Our study compared the frequencies of various NMS among patients who have undergone DBS compared to those on medication alone. Reduction in dopaminergic dose is commonly seen after DBS and may contribute to the reduction in NMS such as orthostatic hypotension, cognitive impairment, depression and hallucinations, and gastrointestinal symptoms. Thus, DBS may help by directly stimulating the brainstem and by secondarily modifying medication.

Our study used a simple tool in an attempt to identify the effect of STN DBS on the presence of NMS. However the NMS Quest only assesses the presence or absence, and does not evaluate the severity, of the NMS. NMS Quest does not cover certain areas such as gait, speech, dopamine dysregulation syndrome, and is subjective.

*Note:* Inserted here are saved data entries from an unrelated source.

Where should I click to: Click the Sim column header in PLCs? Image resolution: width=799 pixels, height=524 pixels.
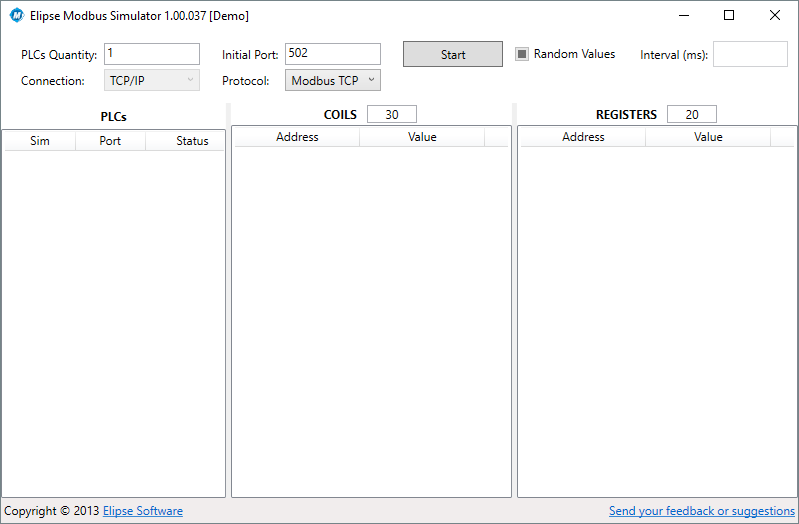point(40,141)
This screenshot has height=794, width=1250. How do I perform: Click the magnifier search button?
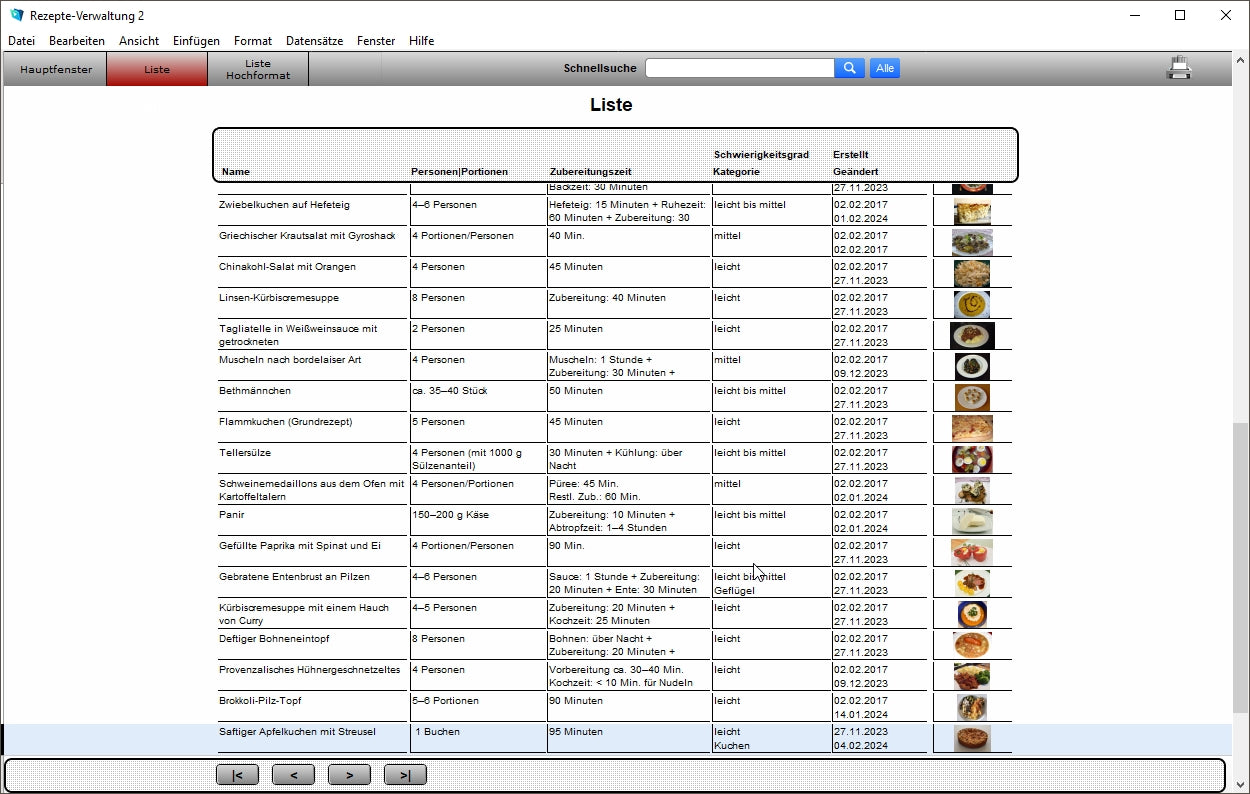click(x=849, y=68)
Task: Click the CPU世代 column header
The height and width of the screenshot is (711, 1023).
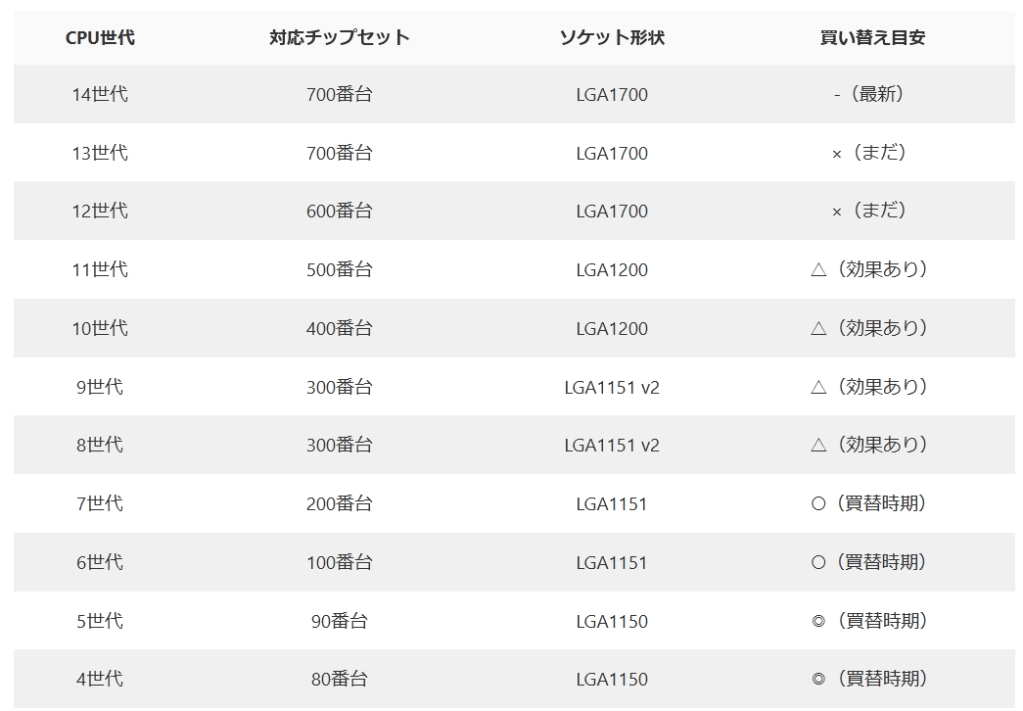Action: point(100,39)
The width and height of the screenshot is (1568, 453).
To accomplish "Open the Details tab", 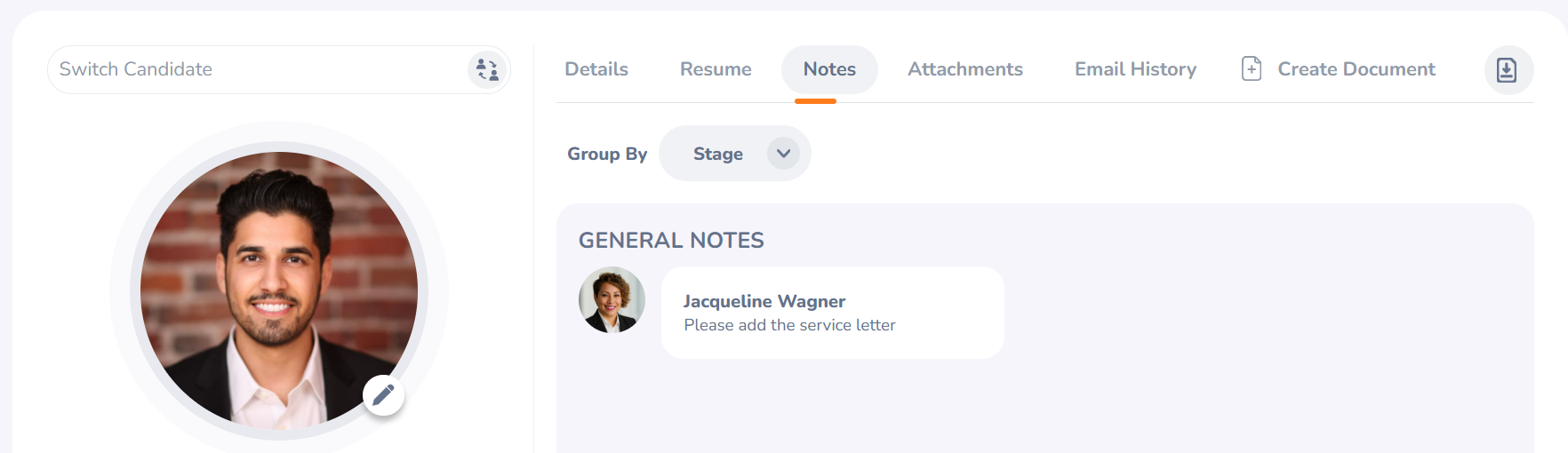I will (x=596, y=69).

The second drawback is that we have used a case-control study which is fraught with selection biases. Moreover, we are using two groups of PD patients who are age and disease duration matched. Although the UPDRS ‘on’ scores were similar in both groups, the ‘off’ score was evaluated with the stimulator ‘on’ in the DBS group and hence does not give a clear picture of the disease severity. There is a possibility that the cases and controls have different disease severity and that itself might have contributed to the differences in NMS.

However, the only advantage of this design over a study comparing the symptoms before and after STN DBS in the same set of patients is that we were able to compare patients at the same time in the disease course. We also have undertaken the study considering the bilateral STN DBS group to be a homogenous one. Recent research has shown that surgical trajectory and final location of the electrode can significantly influence neuropsychological outcome and their effect on other NMS are not known.

Conclusion

Overall NMS and symptoms in the domains of cardiovascular, gastrointestinal, sleep and miscellaneous were significantly less frequent, in patients who underwent bilateral STN DBS while sexual disturbances were significantly more frequent, when compared to patients on best medical treatment. This may be due to an either a direct effect of DBS or secondary to a reduction in medication. The impact on these scores on the functional and occupational status of the patients has still not been established. Further longitudinal cohort studies and randomized control studied are required to confirm these findings and compute the effect of DBS on various domains and functional outcome.